Records from a dataset:
Start of Block

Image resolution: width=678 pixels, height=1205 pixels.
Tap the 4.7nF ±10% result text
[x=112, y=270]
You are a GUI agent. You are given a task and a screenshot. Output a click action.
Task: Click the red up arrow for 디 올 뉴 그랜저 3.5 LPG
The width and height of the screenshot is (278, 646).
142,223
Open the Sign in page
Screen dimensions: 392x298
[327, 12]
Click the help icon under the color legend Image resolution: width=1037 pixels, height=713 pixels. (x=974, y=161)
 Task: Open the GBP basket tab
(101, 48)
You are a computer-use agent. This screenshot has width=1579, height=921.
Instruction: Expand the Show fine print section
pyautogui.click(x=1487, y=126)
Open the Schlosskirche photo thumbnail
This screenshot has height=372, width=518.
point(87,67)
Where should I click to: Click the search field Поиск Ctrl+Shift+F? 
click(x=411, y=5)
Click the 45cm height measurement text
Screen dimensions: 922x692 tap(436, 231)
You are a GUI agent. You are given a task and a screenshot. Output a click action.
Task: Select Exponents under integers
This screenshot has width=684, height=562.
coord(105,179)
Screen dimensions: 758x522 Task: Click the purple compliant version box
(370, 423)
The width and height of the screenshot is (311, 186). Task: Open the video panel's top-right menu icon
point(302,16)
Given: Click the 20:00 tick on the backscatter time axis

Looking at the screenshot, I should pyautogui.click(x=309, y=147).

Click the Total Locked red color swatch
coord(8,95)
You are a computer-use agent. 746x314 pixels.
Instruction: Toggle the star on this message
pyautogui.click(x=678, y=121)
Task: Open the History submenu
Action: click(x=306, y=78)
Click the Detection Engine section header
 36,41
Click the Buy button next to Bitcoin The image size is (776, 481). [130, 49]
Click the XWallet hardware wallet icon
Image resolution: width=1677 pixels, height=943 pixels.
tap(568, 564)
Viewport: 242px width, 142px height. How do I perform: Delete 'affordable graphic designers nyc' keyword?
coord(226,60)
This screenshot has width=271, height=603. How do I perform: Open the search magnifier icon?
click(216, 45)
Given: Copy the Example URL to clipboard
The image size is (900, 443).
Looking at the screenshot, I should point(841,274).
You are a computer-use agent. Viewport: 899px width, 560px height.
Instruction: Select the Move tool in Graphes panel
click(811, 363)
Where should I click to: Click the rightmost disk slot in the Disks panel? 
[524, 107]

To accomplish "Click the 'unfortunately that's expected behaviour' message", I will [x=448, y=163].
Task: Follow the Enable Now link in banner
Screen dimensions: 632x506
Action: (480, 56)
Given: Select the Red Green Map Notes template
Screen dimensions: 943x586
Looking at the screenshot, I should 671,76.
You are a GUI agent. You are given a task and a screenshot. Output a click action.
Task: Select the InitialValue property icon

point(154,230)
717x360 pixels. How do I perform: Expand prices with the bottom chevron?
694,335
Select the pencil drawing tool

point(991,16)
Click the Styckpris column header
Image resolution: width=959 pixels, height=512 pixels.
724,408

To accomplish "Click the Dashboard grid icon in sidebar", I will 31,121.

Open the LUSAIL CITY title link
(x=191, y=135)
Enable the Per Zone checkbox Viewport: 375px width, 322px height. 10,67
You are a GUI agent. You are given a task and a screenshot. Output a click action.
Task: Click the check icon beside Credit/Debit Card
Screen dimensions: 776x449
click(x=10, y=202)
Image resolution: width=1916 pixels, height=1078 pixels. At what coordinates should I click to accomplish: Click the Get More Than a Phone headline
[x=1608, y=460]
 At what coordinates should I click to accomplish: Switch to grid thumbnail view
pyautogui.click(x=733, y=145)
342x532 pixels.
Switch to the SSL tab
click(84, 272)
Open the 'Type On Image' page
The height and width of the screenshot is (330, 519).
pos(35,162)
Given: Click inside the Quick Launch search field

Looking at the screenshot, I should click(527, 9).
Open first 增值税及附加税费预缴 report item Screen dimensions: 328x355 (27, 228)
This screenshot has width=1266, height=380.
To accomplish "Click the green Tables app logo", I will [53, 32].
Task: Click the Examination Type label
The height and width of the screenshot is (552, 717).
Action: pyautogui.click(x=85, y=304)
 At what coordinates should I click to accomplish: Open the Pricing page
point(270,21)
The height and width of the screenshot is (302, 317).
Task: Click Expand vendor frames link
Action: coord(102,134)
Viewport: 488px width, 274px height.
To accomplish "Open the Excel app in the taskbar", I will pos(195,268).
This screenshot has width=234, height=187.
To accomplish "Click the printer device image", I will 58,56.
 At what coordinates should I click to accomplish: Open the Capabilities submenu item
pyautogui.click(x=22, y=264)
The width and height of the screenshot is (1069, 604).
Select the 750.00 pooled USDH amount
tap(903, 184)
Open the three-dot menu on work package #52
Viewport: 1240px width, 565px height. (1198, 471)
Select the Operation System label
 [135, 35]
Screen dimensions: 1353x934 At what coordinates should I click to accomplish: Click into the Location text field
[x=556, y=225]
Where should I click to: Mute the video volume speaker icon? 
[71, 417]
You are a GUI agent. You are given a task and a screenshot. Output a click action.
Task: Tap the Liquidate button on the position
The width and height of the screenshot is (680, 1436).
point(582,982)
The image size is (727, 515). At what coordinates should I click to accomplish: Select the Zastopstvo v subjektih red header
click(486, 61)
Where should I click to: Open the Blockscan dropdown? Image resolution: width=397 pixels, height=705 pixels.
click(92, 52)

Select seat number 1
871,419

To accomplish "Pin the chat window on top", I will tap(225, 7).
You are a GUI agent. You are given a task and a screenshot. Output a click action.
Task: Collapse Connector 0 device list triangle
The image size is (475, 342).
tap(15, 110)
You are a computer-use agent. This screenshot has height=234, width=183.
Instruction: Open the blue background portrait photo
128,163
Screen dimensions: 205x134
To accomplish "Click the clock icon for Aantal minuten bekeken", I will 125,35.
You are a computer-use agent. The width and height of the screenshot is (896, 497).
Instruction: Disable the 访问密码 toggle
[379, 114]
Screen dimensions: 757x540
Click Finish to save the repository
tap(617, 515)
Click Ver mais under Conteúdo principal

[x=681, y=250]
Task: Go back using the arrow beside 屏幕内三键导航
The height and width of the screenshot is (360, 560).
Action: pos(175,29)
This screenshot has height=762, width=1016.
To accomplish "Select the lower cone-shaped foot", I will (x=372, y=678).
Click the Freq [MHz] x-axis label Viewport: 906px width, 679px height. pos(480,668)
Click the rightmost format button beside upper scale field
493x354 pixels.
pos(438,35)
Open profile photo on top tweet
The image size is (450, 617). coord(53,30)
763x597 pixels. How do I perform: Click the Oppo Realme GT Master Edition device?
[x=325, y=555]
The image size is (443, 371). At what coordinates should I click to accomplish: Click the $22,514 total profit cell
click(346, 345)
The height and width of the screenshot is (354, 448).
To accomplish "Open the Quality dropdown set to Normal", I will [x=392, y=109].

End of Block

* _ABOUT THIS TASK_: Where the word "Enable" appears in a line of the entries above, count that line; give only the number.

* _ANSWER TO THE PROBLEM_: 2